Today, users need to have separate, unconnected IDs for virtually every secured place they visit, but efforts by groups such as the Identity Gang — a working group founded to support, facilitate and promote the creation of an identity layer — are aimed at creating standard, secure ways of authentication.
One such method is OpenID, in which users send what amounts to a personal URL to a site they wish to access (the Relying Party), which in turn sends that URL to a security provider to receive authentication of the user.
During a panel discussion at Microsoft’s recent Mix’07 conference in Las Vegas, Microsoft’s architect of identity and access Kim Cameron noted that since the Relying Party is relaying the OpenID, an evil Relying Party could potentially misuse it.

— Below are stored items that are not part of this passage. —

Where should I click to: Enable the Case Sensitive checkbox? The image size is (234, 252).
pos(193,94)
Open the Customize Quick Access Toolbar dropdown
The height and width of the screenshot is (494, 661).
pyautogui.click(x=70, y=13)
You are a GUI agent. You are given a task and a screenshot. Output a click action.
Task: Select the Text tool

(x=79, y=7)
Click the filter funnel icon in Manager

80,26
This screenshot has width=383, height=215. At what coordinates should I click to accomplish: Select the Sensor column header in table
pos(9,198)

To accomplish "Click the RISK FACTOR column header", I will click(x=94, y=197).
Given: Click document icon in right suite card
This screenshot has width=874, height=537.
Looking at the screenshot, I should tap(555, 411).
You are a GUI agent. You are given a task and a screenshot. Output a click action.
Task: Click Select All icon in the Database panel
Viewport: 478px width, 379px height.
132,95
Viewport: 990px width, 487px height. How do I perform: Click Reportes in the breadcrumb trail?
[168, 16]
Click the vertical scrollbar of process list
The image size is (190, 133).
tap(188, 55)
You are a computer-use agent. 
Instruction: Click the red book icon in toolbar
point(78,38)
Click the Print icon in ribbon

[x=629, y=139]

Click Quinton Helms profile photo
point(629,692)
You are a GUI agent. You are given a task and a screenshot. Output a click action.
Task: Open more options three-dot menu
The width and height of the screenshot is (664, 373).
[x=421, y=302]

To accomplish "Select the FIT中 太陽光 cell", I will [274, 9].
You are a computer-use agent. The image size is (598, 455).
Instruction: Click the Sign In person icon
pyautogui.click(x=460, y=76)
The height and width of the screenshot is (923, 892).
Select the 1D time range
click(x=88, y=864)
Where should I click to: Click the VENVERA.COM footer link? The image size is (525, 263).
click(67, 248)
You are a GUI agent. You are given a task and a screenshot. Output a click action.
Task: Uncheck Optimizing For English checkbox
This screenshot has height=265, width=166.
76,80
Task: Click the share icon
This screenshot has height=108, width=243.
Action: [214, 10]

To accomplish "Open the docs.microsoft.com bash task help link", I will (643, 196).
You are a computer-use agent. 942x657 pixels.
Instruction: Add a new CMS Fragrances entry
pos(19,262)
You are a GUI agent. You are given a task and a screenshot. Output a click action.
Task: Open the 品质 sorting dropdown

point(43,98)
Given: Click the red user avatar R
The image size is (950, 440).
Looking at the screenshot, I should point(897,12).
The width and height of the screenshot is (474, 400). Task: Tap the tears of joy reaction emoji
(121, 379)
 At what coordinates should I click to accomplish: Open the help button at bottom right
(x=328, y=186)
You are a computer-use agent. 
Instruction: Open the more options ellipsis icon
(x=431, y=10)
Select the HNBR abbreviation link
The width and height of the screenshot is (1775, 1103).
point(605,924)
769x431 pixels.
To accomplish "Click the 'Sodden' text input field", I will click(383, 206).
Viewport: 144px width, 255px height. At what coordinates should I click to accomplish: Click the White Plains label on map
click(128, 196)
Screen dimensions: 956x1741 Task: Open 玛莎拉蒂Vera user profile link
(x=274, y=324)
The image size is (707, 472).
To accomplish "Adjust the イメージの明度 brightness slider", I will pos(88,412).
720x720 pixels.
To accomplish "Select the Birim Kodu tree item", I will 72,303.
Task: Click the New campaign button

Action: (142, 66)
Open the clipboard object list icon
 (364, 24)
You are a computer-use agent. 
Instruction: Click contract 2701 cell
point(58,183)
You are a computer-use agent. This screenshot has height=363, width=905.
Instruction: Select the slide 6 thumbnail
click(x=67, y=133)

He instead advocates Microsoft’s CardSpace (formerly InfoCard), which allows users to securely locally store various digital identities supporting claims such as who the user is, whether he or she is of legal age, or whatever else the identity requires.
Confirmation of these claims is acquired by the user from a security provider in the form of a token (an agreed-upon digital certification that the claim is true), and the user application passes that token on to the Relying Party.
This means the user is always in control, and the identity is not potentially subject to man-in-the-middle attacks (attacks where the crook sits between the communicating parties, intercepting traffic and recording it before passing it on).
OpenID and CardSpace complement each other, pointed out Scott Kveton, former CEO of identity management software developer JanRain, and Bill Gates announced at the RSA Conference in February that Microsoft would support both. With OpenID, he noted, since peoples’ IDs are the same on many sites, “you can create a social network to drag from site to site to site.”
Combine OpenID with other Web-based data such as contacts or calendars, and the potential is huge. Depending on their digital identity, you could, for example, grant different information — a friend might be given your cell phone number, while a business contact would only see your office number.
In the end, the notion of a digital identity can simply be stated as “a set of claims made by one party about another party,” said “Identity Woman” blog author Kaliya Hamlin. “I can imagine claims that just express an authorization.”
Such claims could, for example, assert that the individual is over 21 years of age, for example.
But, noted Hamlin, the important thing is that the user is in charge of his or her data. “A lot of us were offended by Passport because it made Microsoft the centre of the universe.”